We hadn’t yet met, but through those meals I was already in a relationship with him. However carefully I measured mine, it never matched his. Swetha would taste, smile, and with a squeeze of lemon or a sprinkle of salt, gently remind me: not quite. What I didn’t realize was that food would carry not just taste, but histories I hadn’t yet learned to name.

In the beginning, Patak’s pastes were my training wheels. Each jar was a shortcut through a culture I was still learning to name. Eventually, I graduated to powdered spices. Caste came later. Cumin came first.

Cooking became an education—not just in technique, but in the hidden histories of taste. It was the start of trying to make sense of ingredients I hadn’t grown up with, in a kitchen where every label carried a legacy. Where taste, like everything else, was political.

Before I could read the footnotes of the empire—on spice boxes, on tin cans, on tongues—I followed recipes to the letter. Years later, I still cook, but now with andaz in my wrists, and different questions in mind.

“I can't eat that. I’m Brahmin.”
“I don’t do a, b, c—or d—because I’m Brahmin.”

These weren’t things Swetha ever said. They were comments I heard again and again in the community. Each time, they arrived without context, but heavy with meaning. Sometimes offered within minutes of meeting someone. Sometimes dropped into casual conversation, like a badge. They left me disoriented, unsure whether I was being tested or excluded.

Swetha rarely said much when caste came up, but I could see something flicker behind her eyes, like muscle memory half-triggered.

I probably wouldn’t know much about caste if I hadn’t married a South Indian, Telugu woman. I was raised in a Midwestern town built on cornfields and forgetting, where my Ugandan parents sought refuge after fleeing Idi Amin’s regime in 1975. It was the kind of American smallness where passports felt like fiction, and Diwali might as well have been Mars. A place that never learned to pronounce our names — and never asked to.

So when I began hearing “I’m Brahmin” slip into diaspora conversations, I noticed. No explanation, no footnotes — just the phrase itself, dropped like a marker. It felt like a riddle without a punchline. You could feel the weight of it even if you didn’t yet know its roots.

At some point, I stopped just tasting. I started reading — boxes, brands, and the ideologies they carried. And soon, the spice aisle itself would reveal more about caste than any conversation ever did.

Somewhere between the rainbow of masala packets in my local Halal grocery in the Fens of East England— where hijabs brushed past Eastern Europeans and aunties bartered in five languages — something stopped me cold.

“Brahmin Sambar Powder.”

Kitchen Treasures was the brand. But the boldest word wasn’t Kitchen or Treasure. It was Brahmin.

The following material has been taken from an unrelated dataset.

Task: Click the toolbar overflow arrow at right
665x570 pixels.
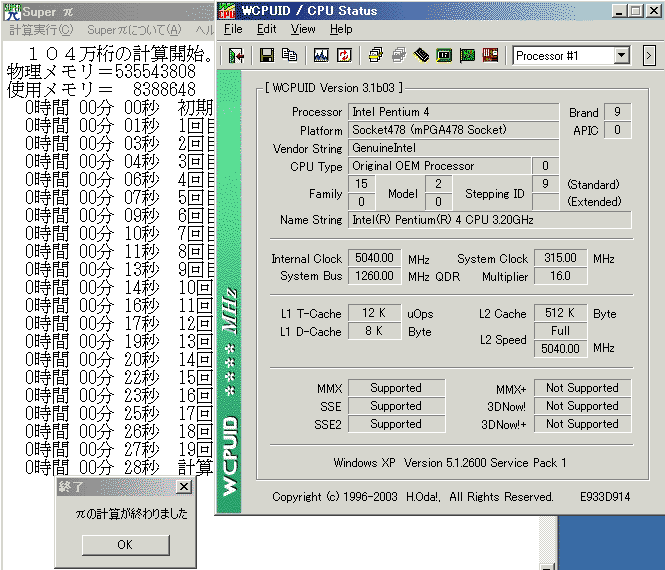Action: [649, 56]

I froze, caught in a lockdown flashback: a Clubhouse conversation where a man insisted caste didn’t exist in the West. As absurd as claiming racism doesn’t either.

Then I saw another box. The font curled like a temple script and read: Brahmins. This one didn’t just sell a caste. It was named after it.

What happens when godliness becomes branding? When caste isn’t denied, but shelved next to cumin and coriander?

The packaging was never just about flavour. Serif fonts mimicked royal emblems, Sanskritized scripts reached for temple legitimacy, ivory and gold palettes conjured ritual. Rajah didn’t just promise spice. It promised sovereignty in a pouch.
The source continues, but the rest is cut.